Favoriser un environnement sûr pour les mineurs signifie reconnaître leur dignité de personne et d’enfant de Dieu, les traiter avec respect, éviter les commentaires ou les moqueries qui peuvent les ridiculiser et les humilier.

Créer un environnement sûr pour les enfants signifie ne pas tolérer d’éventuels abus ou comportements abusifs et ne pas avoir peur de les signaler. Personne ne veut être un “mouchard”, un dénonciateur, car cela est compris comme un manque de loyauté envers des amis ou des collègues, mais nous ne pouvons pas laisser passer ce qui est un péché grave et un crime, ni détourner le regard, car ce qui est en jeu, c’est la vie des enfants ou des adolescents qui nous ont été confiés.

  • 3. Accompagner les familles, contribuer à leur formation, leur offrir des outils pour qu’elles puissent éduquer correctement leurs enfants, les faire participer à des activités pastorales, éducatives ou récréatives, et assumer la coresponsabilité de l’éducation des enfants dans ces domaines également. C’est dans la famille que les enfants vivent, se développent et apprennent les valeurs humaines et les principes de l’Évangile. Elle doit offrir aux enfants un environnement chaleureux, aimant et attentif dans lequel ils se sentent aimés et en sécurité.

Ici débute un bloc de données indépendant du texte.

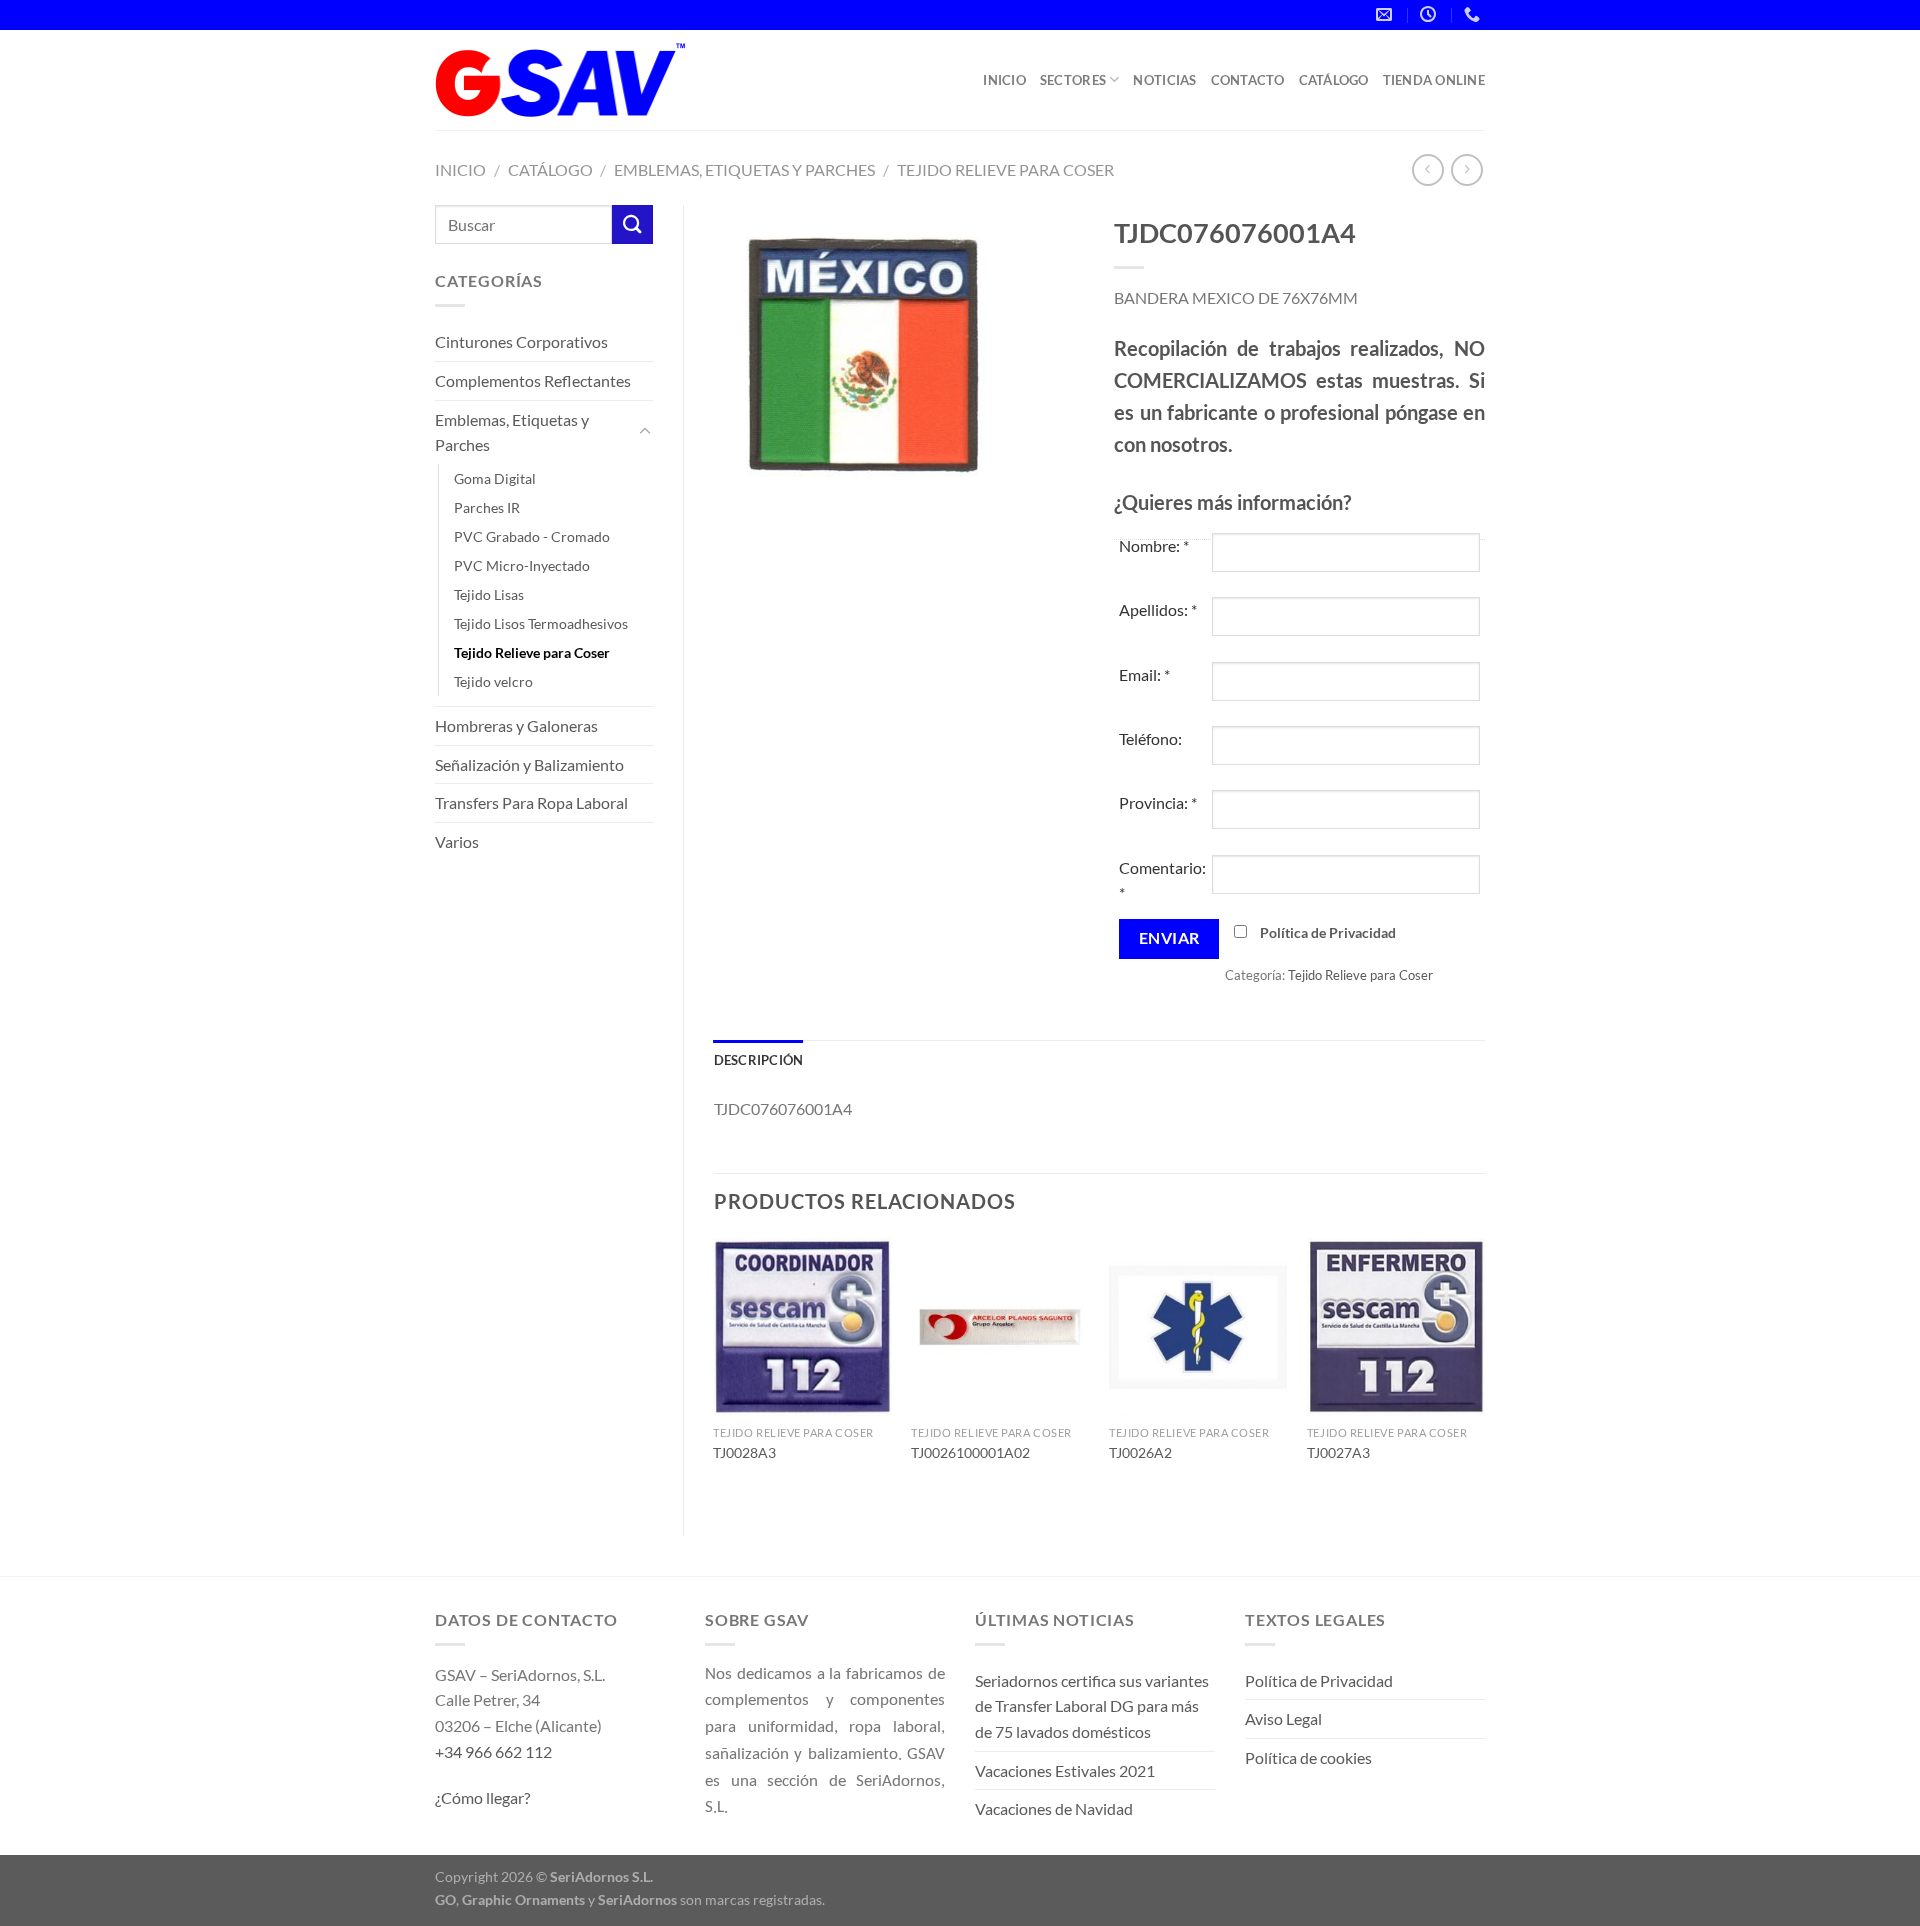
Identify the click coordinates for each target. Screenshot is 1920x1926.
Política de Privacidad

Malheureusement, ce n’est pas toujours le cas. Sans aller jusqu’à penser à des familles brisées, il y a des familles qui doivent travailler tellement qu’elles ne peuvent pas s’occuper convenablement de leurs enfants. Les parents n’ont pas toujours une formation chrétienne adéquate ; soit ils négligent l’éducation sexuelle de leurs enfants, soit ils sont trop permissifs dans l’évaluation de certains comportements sexuels.

Au sujet des abus, il est important que les parents, en s’adaptant à l’âge des enfants, leur expliquent ce qu’est la sexualité (également d’un point de vue chrétien), les aident à distinguer ce qui est bien et ce qui est mal, comment se comporter avec des personnes étrangères ou même proches de la famille (enseignants, prêtres, moniteurs, etc.). Ils doivent leur parler, leur donner confiance pour qu’ils puissent commenter librement ce qu’ils font à l’école ou dans les activités auxquelles ils participent, et parler de leurs relations avec leurs camarades de classe et les adultes. Les parents, quant à eux, doivent être informés sur ce qu’est la maltraitance, comment la prévenir, quels sont les symptômes d’une maltraitance et les facteurs de risque dans lesquels les enfants peuvent se trouver.

  • 4. Chaque institution éducative, chaque paroisse et chaque activité avec des mineurs devrait avoir son propre protocole d’action et un code de conduite qui inclut les bonnes pratiques dans la relation avec les mineurs. Il ne suffit pas de suivre un protocole général de la Congrégation ou de la Conférence épiscopale : ils doivent certes refléter la législation civile et celle de l’Église locale, mais aussi indiquer des comportements ou des gestes qui, dans cette culture particulière ou dans cette région, n’ont pas de signification particulière mais qui, dans d’autres, peuvent être interprétés ou valorisés négativement et créer un scandale. Ce matériel est très utile pour que chacun sache comment se comporter.
  • 5. Enfin, si nous voulons offrir sécurité et protection aux mineurs, il est fondamental que dans nos plateformes et activités apostoliques, les personnes impliquées (religieuses et laïques) soient des personnes mûres, équilibrées, sans problèmes affectifs ou sexuels. Mais ils doivent aussi avoir une préparation spécifique pour s’occuper des mineurs et une connaissance de base du problème des abus sexuels. Tous doivent signer une déclaration écrite dans laquelle ils affirment avoir pris connaissance des protocoles de conduite de la structure ou de la plateforme dans laquelle ils travaillent, et s’engagent à les respecter.

Rome, Italie.

11 février 2022.

[1] Le Père José-Félix Valderrábano est le Procureur de la Congrégation auprès du Saint-Siège.